ACTION ITEM:
Please repeat the lines below, exactly and only, from the one that holds "Given: Open the Flitzer trending topic" through the one that holds "Visit artifex.com/licensing/ link".

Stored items
+===+
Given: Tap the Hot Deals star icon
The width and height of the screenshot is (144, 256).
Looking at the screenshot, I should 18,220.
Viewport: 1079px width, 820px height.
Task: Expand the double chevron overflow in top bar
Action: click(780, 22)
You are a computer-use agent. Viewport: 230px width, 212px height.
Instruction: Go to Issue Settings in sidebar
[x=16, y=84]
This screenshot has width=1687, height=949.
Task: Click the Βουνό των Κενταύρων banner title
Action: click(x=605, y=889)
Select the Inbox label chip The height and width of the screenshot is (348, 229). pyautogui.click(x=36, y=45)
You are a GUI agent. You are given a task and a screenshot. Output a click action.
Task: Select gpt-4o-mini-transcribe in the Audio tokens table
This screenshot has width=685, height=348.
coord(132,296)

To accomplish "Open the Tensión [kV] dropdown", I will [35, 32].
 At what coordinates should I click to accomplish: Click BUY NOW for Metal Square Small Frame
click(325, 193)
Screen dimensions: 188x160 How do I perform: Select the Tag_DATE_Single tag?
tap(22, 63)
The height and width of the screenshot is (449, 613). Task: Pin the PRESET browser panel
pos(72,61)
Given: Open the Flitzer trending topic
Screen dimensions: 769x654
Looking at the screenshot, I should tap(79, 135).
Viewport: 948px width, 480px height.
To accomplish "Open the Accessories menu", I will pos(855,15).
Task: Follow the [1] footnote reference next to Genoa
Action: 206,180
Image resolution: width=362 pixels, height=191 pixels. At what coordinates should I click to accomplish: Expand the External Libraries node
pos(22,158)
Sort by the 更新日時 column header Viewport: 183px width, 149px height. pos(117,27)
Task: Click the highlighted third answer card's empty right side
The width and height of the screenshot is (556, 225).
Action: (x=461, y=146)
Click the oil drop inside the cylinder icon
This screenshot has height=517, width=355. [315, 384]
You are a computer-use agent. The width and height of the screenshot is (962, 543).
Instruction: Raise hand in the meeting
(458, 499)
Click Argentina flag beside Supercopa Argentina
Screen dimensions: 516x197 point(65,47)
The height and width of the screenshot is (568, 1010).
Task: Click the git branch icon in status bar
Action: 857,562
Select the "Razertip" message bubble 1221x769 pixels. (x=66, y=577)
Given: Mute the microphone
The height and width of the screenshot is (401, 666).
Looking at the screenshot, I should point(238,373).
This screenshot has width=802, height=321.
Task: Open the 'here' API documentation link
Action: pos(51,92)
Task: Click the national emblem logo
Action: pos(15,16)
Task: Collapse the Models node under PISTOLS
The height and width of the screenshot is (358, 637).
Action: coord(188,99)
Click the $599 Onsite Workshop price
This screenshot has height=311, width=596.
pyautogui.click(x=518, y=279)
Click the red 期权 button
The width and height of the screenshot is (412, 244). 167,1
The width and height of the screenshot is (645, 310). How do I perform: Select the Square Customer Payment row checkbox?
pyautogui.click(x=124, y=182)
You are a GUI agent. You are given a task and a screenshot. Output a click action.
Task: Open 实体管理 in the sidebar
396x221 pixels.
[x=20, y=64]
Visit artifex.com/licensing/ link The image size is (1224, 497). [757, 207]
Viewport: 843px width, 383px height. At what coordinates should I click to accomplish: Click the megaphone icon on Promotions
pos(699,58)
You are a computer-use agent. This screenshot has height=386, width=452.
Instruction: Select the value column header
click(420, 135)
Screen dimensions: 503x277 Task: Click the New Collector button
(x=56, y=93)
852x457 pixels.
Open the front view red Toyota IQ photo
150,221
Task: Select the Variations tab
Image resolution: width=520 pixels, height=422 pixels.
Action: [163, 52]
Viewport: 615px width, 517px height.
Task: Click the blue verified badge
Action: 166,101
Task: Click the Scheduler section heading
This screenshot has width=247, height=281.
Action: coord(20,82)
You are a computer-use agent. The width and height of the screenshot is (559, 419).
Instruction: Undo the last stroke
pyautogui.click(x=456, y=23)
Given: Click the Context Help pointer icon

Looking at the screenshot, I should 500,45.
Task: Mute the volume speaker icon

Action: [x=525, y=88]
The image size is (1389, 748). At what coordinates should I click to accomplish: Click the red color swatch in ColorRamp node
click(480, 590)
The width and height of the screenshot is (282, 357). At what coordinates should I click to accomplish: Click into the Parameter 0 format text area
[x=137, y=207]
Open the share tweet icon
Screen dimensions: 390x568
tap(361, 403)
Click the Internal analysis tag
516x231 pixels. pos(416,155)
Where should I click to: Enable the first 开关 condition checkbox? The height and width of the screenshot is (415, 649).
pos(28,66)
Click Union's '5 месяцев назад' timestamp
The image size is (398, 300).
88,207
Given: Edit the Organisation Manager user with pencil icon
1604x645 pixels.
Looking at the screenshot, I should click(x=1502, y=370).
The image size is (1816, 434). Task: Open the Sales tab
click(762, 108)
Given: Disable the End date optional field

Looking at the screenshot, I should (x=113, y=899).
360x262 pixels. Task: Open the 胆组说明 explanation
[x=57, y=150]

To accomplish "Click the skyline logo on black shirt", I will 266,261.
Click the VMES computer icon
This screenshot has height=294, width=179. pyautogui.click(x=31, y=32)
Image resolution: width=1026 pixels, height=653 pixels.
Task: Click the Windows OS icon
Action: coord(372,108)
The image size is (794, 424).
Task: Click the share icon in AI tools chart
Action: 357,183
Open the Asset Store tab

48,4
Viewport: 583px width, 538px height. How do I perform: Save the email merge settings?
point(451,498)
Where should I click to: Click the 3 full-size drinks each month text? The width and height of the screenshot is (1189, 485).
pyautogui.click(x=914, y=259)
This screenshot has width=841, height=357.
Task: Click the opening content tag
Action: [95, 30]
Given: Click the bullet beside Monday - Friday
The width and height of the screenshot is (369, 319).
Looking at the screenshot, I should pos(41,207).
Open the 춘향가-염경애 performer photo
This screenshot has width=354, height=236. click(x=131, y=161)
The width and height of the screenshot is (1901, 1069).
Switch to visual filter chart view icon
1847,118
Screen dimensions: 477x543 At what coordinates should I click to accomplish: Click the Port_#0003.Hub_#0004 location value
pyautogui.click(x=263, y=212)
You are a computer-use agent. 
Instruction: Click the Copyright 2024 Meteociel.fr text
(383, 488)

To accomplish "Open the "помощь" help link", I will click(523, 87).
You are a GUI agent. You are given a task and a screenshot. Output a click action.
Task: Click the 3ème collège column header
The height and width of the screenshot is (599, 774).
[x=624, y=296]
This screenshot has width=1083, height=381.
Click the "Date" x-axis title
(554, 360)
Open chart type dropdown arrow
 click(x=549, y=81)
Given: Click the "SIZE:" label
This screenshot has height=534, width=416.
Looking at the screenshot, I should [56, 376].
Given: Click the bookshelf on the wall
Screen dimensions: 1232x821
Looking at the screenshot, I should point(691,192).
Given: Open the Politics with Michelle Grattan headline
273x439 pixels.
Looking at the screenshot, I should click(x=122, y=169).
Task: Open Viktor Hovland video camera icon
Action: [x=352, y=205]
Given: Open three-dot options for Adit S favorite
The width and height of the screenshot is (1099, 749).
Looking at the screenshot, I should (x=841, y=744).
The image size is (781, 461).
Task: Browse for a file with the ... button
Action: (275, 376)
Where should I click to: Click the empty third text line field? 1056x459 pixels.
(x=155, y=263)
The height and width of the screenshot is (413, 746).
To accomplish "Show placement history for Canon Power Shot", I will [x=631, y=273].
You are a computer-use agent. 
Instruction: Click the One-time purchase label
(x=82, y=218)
+===+
RESPONSE BOX:
Given: Open the Flitzer trending topic
Screen dimensions: 769x654
Looking at the screenshot, I should tap(79, 135).
Viewport: 948px width, 480px height.
To accomplish "Open the Accessories menu", I will pos(855,15).
Task: Follow the [1] footnote reference next to Genoa
Action: 206,180
Image resolution: width=362 pixels, height=191 pixels. At what coordinates should I click to accomplish: Expand the External Libraries node
pos(22,158)
Sort by the 更新日時 column header Viewport: 183px width, 149px height. pos(117,27)
Task: Click the highlighted third answer card's empty right side
The width and height of the screenshot is (556, 225).
Action: (x=461, y=146)
Click the oil drop inside the cylinder icon
This screenshot has height=517, width=355. [315, 384]
You are a computer-use agent. The width and height of the screenshot is (962, 543).
Instruction: Raise hand in the meeting
(458, 499)
Click Argentina flag beside Supercopa Argentina
Screen dimensions: 516x197 point(65,47)
The height and width of the screenshot is (568, 1010).
Task: Click the git branch icon in status bar
Action: 857,562
Select the "Razertip" message bubble 1221x769 pixels. (x=66, y=577)
Given: Mute the microphone
The height and width of the screenshot is (401, 666).
Looking at the screenshot, I should point(238,373).
This screenshot has width=802, height=321.
Task: Open the 'here' API documentation link
Action: pos(51,92)
Task: Click the national emblem logo
Action: pos(15,16)
Task: Collapse the Models node under PISTOLS
The height and width of the screenshot is (358, 637).
Action: coord(188,99)
Click the $599 Onsite Workshop price
This screenshot has height=311, width=596.
pyautogui.click(x=518, y=279)
Click the red 期权 button
The width and height of the screenshot is (412, 244). 167,1
The width and height of the screenshot is (645, 310). How do I perform: Select the Square Customer Payment row checkbox?
pyautogui.click(x=124, y=182)
You are a GUI agent. You are given a task and a screenshot. Output a click action.
Task: Open 实体管理 in the sidebar
396x221 pixels.
[x=20, y=64]
Visit artifex.com/licensing/ link The image size is (1224, 497). [757, 207]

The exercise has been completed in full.